Everybody understood the need for security. Generally you had no idea until a day or so before the launch of a mission exactly what your target was to be. This mission had been no different—save only for the novel bits of technology they all had to become used to. As always, there had been much speculation. The advantages of the new superfast processors and the formidable black-hole cannon were obvious. But nobody could figure out what the grav shield, difficult and temperamental, was actually for. Nor could anybody come up with a convincing target. It was sure to be something big, though—big and therefore exceptionally dangerous. But all this was scuttlebutt.

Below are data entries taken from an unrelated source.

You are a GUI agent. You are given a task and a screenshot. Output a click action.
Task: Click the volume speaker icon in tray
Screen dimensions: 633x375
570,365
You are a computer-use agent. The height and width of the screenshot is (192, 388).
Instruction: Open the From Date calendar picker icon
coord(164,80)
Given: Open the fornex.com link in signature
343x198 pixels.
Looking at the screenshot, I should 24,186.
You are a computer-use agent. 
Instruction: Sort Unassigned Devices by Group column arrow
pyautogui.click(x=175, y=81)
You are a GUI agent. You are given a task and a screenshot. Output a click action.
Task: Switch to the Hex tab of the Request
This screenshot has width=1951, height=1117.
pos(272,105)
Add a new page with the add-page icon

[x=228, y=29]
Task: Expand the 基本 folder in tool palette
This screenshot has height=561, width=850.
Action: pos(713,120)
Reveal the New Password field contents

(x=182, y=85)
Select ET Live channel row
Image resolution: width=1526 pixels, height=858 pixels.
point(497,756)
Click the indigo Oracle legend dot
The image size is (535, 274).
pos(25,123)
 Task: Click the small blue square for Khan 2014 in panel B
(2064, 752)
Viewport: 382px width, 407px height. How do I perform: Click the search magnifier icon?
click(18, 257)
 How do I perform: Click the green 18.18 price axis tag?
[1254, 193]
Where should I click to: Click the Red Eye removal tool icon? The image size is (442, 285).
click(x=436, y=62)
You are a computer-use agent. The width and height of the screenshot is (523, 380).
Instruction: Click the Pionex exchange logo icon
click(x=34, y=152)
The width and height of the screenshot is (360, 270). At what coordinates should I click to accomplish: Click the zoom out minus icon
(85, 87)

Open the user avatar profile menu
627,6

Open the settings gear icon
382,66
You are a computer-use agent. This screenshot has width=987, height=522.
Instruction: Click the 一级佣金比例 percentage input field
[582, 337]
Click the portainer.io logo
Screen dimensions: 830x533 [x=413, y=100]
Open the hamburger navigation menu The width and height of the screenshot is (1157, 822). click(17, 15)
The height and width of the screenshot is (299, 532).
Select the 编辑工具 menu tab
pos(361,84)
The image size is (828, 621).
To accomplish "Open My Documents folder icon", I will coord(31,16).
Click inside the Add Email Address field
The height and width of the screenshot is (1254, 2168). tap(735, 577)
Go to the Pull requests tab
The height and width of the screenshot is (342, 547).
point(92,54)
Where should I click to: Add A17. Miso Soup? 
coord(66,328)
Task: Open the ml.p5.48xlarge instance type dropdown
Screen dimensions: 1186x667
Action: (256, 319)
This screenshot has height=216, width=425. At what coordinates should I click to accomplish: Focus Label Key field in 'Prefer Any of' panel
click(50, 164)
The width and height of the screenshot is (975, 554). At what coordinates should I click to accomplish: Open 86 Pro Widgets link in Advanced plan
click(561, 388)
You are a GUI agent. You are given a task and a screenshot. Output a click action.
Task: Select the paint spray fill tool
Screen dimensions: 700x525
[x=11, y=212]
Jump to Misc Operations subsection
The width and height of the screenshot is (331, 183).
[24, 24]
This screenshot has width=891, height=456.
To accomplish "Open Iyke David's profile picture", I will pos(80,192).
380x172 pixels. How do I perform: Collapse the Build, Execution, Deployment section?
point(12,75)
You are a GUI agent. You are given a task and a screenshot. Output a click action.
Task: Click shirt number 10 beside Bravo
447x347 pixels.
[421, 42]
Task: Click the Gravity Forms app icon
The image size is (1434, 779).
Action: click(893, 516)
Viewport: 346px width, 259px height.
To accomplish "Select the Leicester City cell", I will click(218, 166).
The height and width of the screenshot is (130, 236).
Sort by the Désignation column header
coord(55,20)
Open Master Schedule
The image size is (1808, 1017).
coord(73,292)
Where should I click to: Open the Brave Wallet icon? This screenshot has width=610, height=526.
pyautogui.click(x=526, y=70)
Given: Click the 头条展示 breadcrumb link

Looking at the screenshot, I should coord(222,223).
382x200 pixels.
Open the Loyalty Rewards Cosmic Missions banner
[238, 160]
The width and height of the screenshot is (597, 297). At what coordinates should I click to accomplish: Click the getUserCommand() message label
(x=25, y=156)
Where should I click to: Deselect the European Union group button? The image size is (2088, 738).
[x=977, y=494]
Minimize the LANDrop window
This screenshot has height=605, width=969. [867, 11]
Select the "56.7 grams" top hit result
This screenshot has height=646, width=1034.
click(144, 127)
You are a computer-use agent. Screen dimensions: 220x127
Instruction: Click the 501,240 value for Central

This morning, though, it was clear that things had changed: from somewhere in the higher echelons, it was being said, orders had arrived to proceed. Right now Pirius Red was probably briefing the senior staff, and everybody else was supposed to be in the dark. But it was astonishing how these things got out, how people picked up on almost imperceptible cues, if it really mattered to them—and this was an issue of life or death.
Hope knew his duty, anyhow. He was going to make sure each of these dinged-up greenships was ready to do whatever its crew demanded of it, if he had to crawl into the guts of every one of them himself. He went to work with a will.
In the middle of the morning, Virtual images of Pirius Red appeared around the hangar, summoning the flight crews to a general briefing in one of the big conference rooms. The crews gathered in little knots, talking quietly, and began to drift out of the hangar.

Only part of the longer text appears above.